A iniciativa foi do procurador da República Lucas Costa Almeida Dias, que é procurador regional dos Direitos do Cidadão no Acre, diante das consequências do agravamento de eventos climáticos extremos na região e em todo o país, como secas severas, inundações, deslizamentos, ondas de calor e tempestades intensas. O procurador aponta que os efeitos desses eventos vêm atingindo de forma desproporcional populações vulneráveis, entre elas pessoas em situação de rua, pessoas com deficiência, idosos, população LGBTI+, povos indígenas, ribeirinhos e comunidades tradicionais.

Em despacho, o MPF destaca a decretação de situação de emergência em razão de seca severa ao longo de 2025 e a ocorrência de inundação atípica em dezembro do mesmo ano, a maior registrada nos últimos 50 anos. O documento ainda aponta que, segundo dados da defesa civil, a cheia do Rio Acre e as enxurradas atingiram mais de 20 mil pessoas na capital e em outros municípios do estado.

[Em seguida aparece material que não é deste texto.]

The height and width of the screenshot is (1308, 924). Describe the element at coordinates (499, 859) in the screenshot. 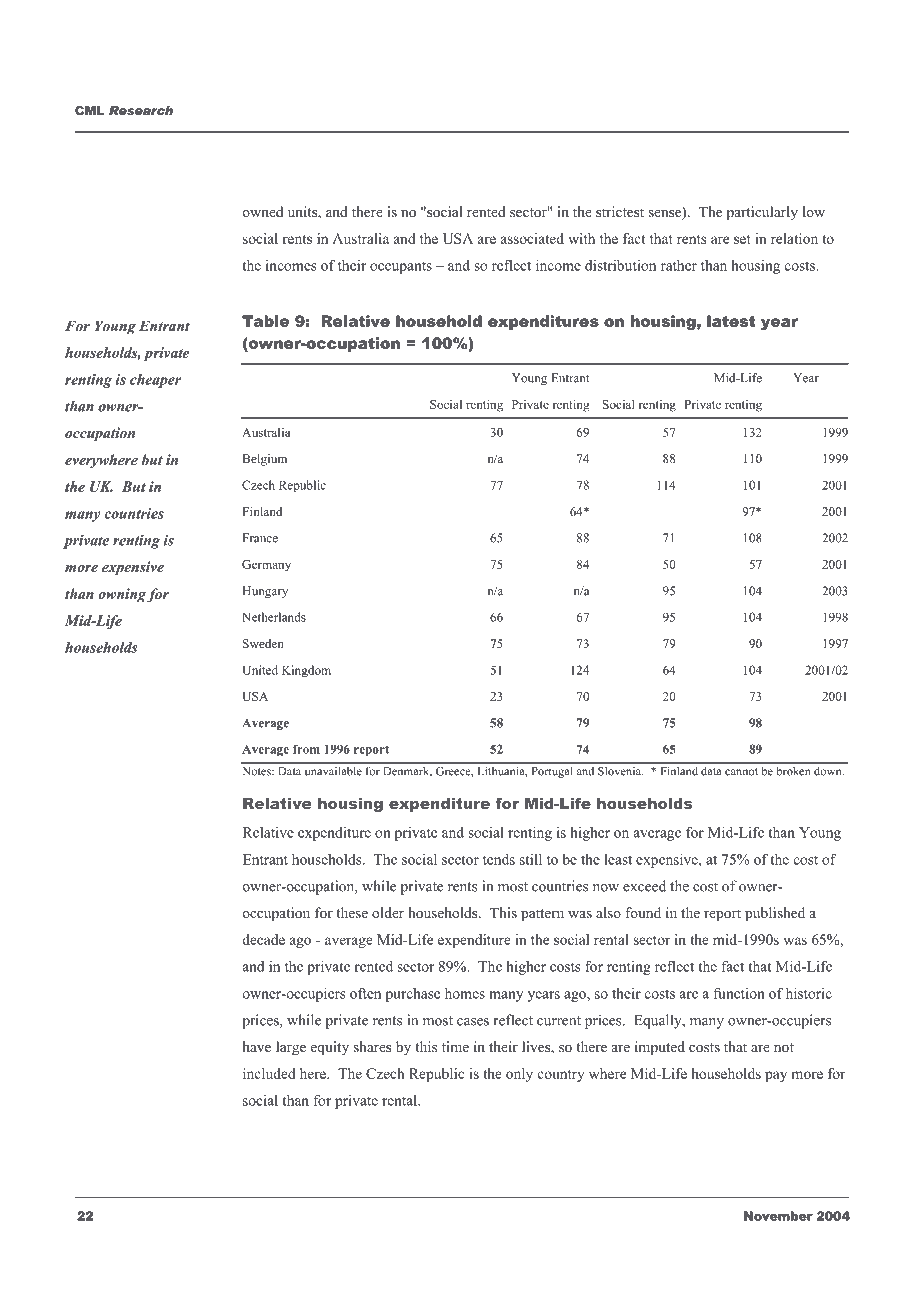

I see `tends` at that location.
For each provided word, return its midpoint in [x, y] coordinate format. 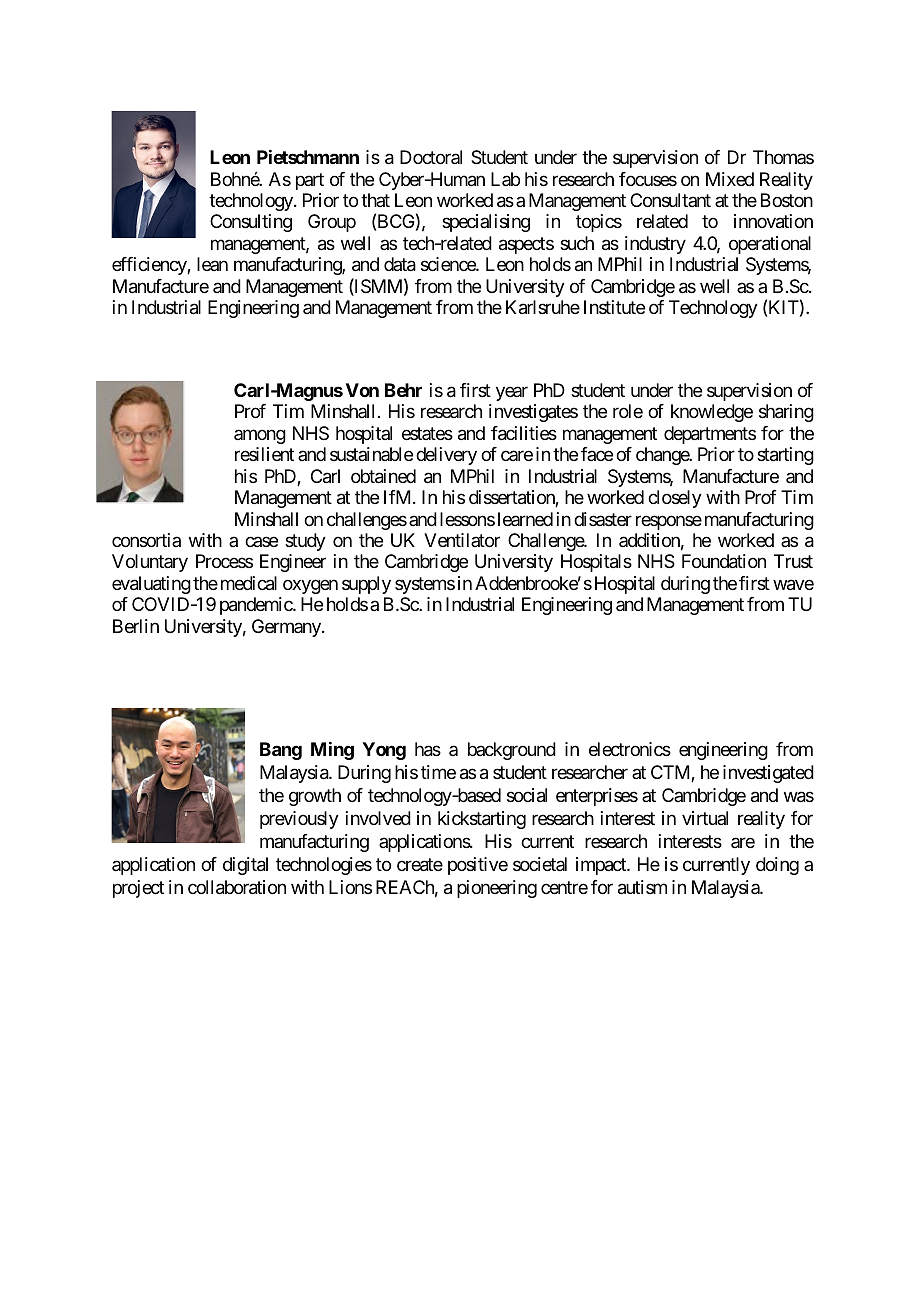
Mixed [730, 179]
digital [245, 866]
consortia [146, 540]
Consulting [251, 223]
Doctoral [431, 157]
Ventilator [462, 540]
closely [675, 499]
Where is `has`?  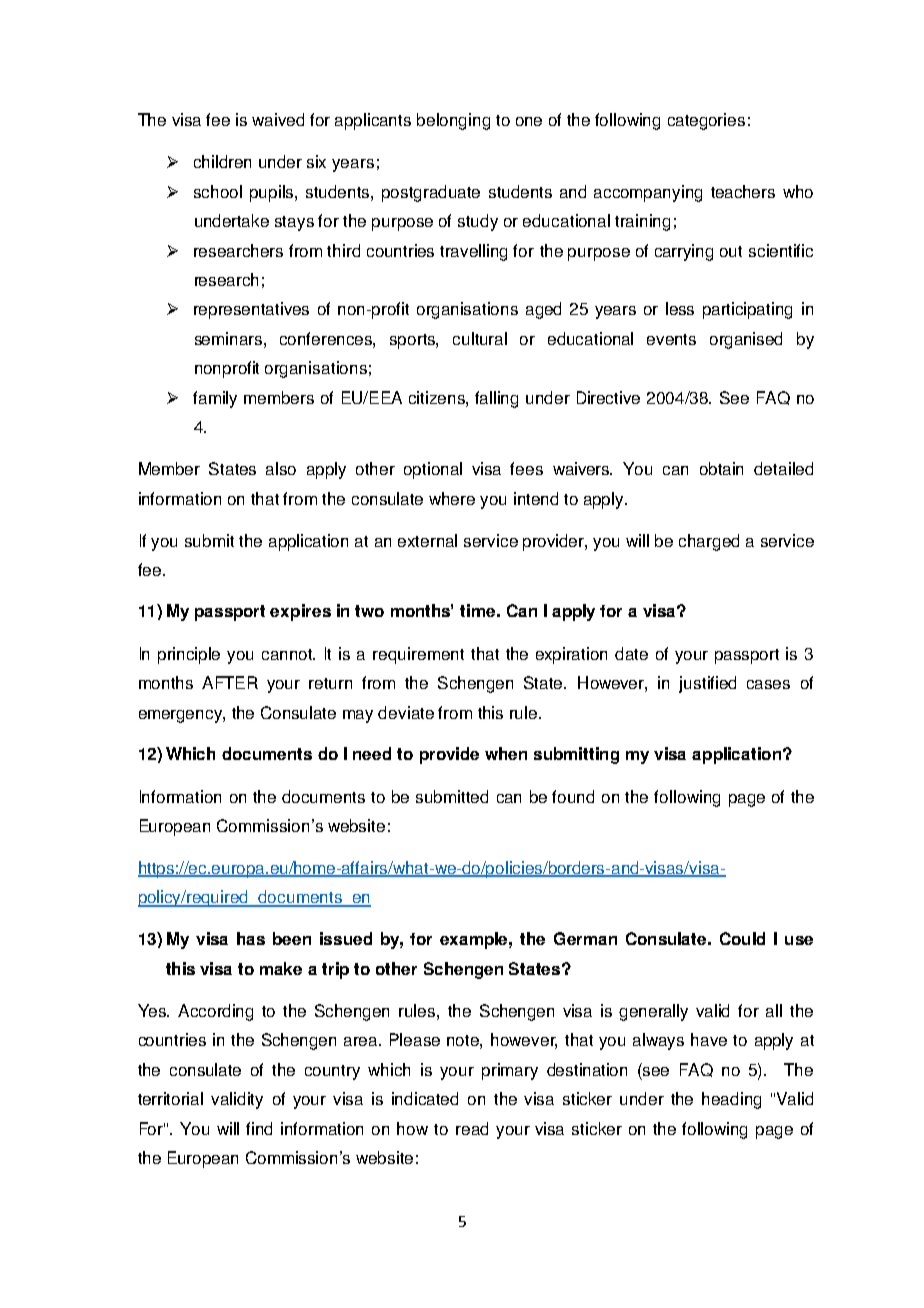
has is located at coordinates (251, 938).
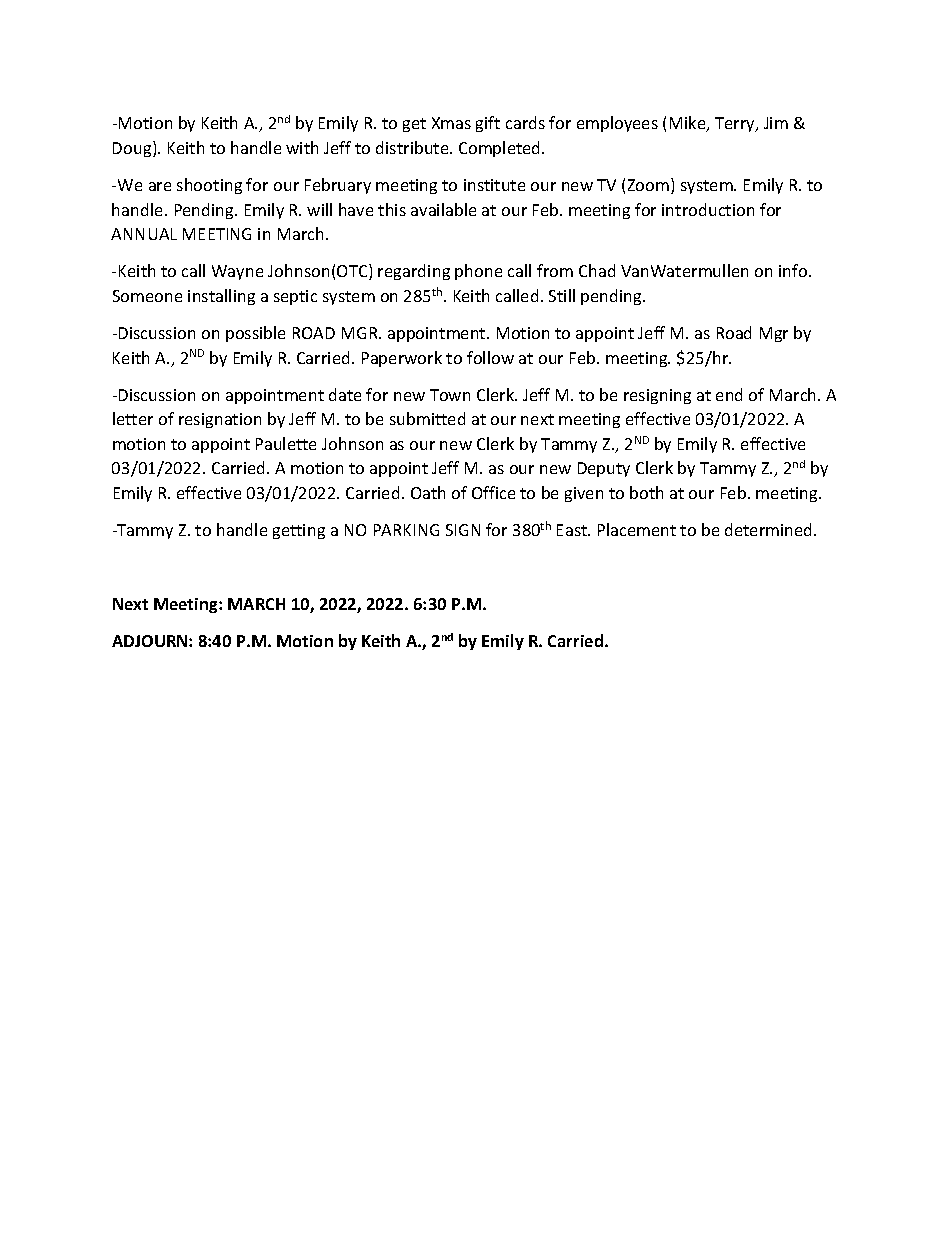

O MPF ressalta que a recorrência e a previsibilidade de desastres climáticos exigem atuação estatal estruturada, coordenada e contínua. A eventual insuficiência de políticas públicas pode comprometer direitos como vida, saúde, moradia, alimentação, água, educação e liberdade de circulação.

No despacho de instauração do procedimento, o MPF cita entendimentos recentes do Supremo Tribunal Federal (STF) que reconhecem a existência de quadro estrutural de violação ao direito ao meio ambiente ecologicamente equilibrado. Elenca também posicionamentos da Corte Interamericana de Direitos Humanos e da Corte Internacional de Justiça sobre as obrigações estatais diante da emergência climática.

O objetivo da apuração é reunir informações e analisar, sob perspectiva estrutural, possíveis lacunas normativas, falhas de coordenação e insuficiências na atuação federal. Conforme o andamento das apurações, poderão ser adotadas medidas administrativas ou judiciais cabíveis.